The two side panels 22 have an elongated plate shape. A longitudinal direction of the side panel 22 is the front-rear direction, and a plate thickness direction of the side panel 22 is the up-down direction. The two side panels 22 are located with an interval in the width direction. The front panel 23 has an elongated plate shape. A longitudinal direction of the front panel 23 is the width direction, and a plate thickness direction of the front panel 23 is the up-down direction. The front panel 23 connects front ends of the two side panels 22, in the width direction. Further, the roof structure 21 has a roof opening 24 defined by the two side panels 22 and the front panel 23. The roof opening 24 has a rectangular shape. The roof opening 24 can take various shapes according to a vehicle type.

Sunroof Device 30

As illustrated in FIG. 2, the sunroof device 30 includes a movable panel 40, two guide rails 50, a driving unit 60, and two drive mechanisms 100. A width direction, a front-rear direction, and an up-down direction of the sunroof device 30 coincide with the width direction, the front-rear direction, and the up-down direction of the vehicle 10, respectively.

Movable Panel 40

As illustrated in FIGS. 3 and 4, the movable panel 40 includes a panel body 41, two panel brackets 42, two reinforcing members 43 and 44, and a joining frame 45. Note that FIG. 3 is a perspective view illustrating a right half of the movable panel 40, and thus illustration of some components of the movable panel 40 is omitted.

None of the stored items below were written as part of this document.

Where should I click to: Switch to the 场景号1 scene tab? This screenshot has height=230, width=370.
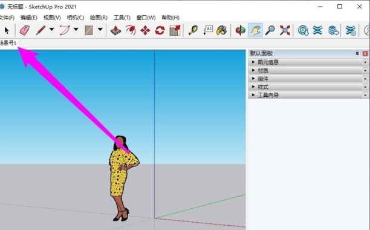9,43
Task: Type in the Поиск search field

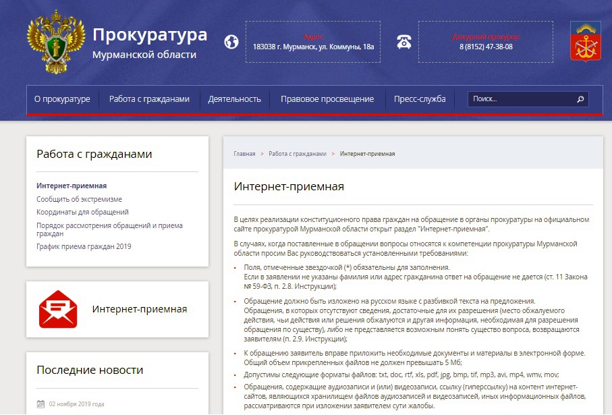Action: pyautogui.click(x=521, y=99)
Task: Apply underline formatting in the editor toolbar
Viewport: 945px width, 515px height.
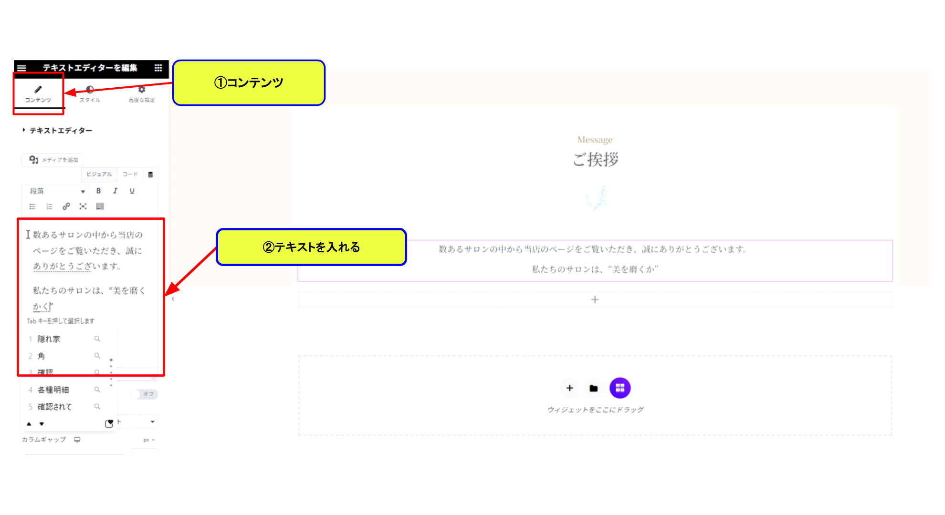Action: tap(132, 191)
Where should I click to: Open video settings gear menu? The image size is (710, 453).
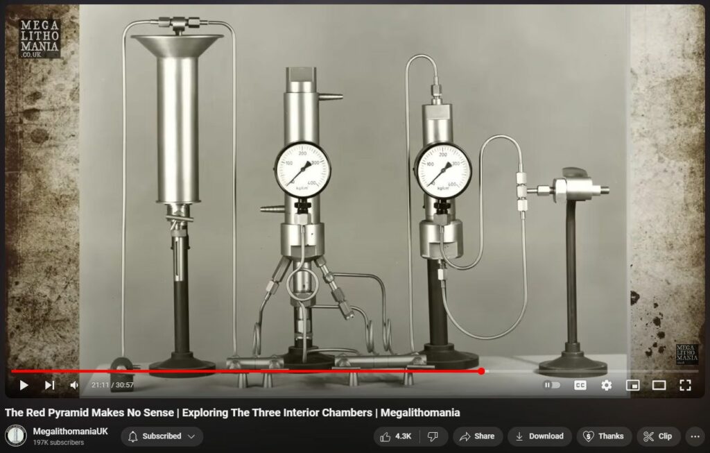607,385
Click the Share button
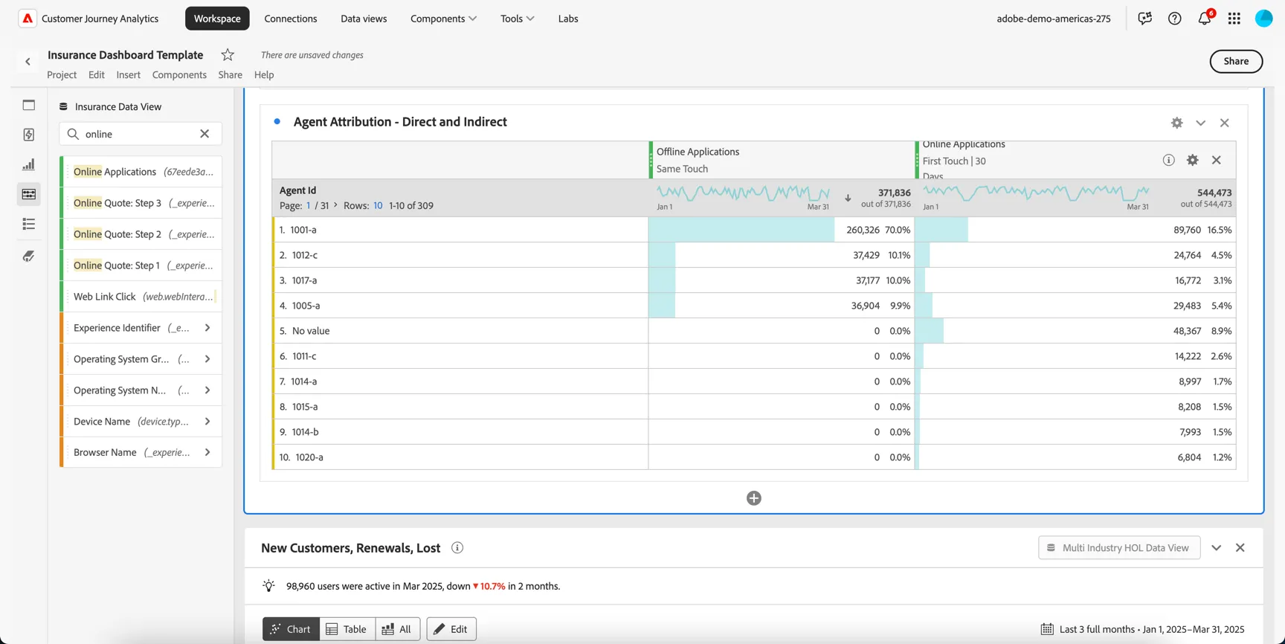This screenshot has height=644, width=1285. click(x=1236, y=61)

The panel body 41 is made of a material such as glass or resin through which light can pass. The panel body 41 has a size corresponding to the roof opening 24. The panel body 41 may be curved with respect to at least one of the width direction or the front-rear direction.

The panel bracket 42 is made of a material having high rigidity, such as metal. The panel bracket 42 is an elongated member. A longitudinal direction of the panel bracket 42 is the front-rear direction. The panel bracket 42 includes a joining plate 42a having a flat plate shape and a fixing plate 42b having a flat plate shape. A plate thickness direction of the joining plate 42a is the up-down direction. A plate thickness direction of the fixing plate 42b is the width direction. The fixing plate 42b extends downward from an end portion on the outer side in the width direction of the joining plate 42a. In this regard, a cross-sectional shape orthogonal to the longitudinal direction of the panel bracket 42 is an L shape. The two panel brackets 42 are located with an interval in the width direction. That is, the two panel brackets 42 are located on both sides in the width direction of the panel body 41.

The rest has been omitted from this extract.